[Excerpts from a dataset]

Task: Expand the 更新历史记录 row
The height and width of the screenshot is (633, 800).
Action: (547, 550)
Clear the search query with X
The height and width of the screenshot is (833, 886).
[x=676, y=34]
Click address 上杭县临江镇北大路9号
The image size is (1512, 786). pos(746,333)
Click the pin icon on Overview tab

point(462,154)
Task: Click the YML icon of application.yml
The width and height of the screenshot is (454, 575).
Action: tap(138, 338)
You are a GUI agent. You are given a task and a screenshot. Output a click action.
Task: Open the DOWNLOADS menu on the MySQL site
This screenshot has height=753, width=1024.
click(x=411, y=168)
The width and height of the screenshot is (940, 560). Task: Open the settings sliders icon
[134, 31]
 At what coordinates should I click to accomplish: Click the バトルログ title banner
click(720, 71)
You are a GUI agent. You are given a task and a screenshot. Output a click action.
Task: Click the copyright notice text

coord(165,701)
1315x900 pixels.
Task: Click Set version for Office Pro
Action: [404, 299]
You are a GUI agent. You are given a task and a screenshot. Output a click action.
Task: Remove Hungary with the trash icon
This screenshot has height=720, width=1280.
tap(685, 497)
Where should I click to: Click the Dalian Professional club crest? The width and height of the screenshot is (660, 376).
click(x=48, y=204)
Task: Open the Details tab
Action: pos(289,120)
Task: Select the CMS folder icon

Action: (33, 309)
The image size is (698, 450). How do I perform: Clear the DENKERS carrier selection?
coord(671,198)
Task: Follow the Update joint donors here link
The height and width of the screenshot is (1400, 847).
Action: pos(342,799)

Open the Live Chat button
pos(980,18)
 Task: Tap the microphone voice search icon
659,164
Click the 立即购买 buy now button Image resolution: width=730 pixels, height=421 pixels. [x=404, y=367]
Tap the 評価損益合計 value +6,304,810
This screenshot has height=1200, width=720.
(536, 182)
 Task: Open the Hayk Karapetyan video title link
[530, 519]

• [Task to complete]
Write out, word for word, the line containing "Task: Remove Hungary with the trash icon" and every line after it to the end of the data above.

• [Result below]
Task: Remove Hungary with the trash icon
This screenshot has height=720, width=1280.
tap(685, 497)
Where should I click to: Click the Dalian Professional club crest? The width and height of the screenshot is (660, 376).
click(x=48, y=204)
Task: Open the Details tab
Action: pos(289,120)
Task: Select the CMS folder icon

Action: (33, 309)
The image size is (698, 450). How do I perform: Clear the DENKERS carrier selection?
coord(671,198)
Task: Follow the Update joint donors here link
The height and width of the screenshot is (1400, 847).
Action: pos(342,799)

Open the Live Chat button
pos(980,18)
 Task: Tap the microphone voice search icon
659,164
Click the 立即购买 buy now button Image resolution: width=730 pixels, height=421 pixels. [x=404, y=367]
Tap the 評価損益合計 value +6,304,810
This screenshot has height=1200, width=720.
(536, 182)
 Task: Open the Hayk Karapetyan video title link
[530, 519]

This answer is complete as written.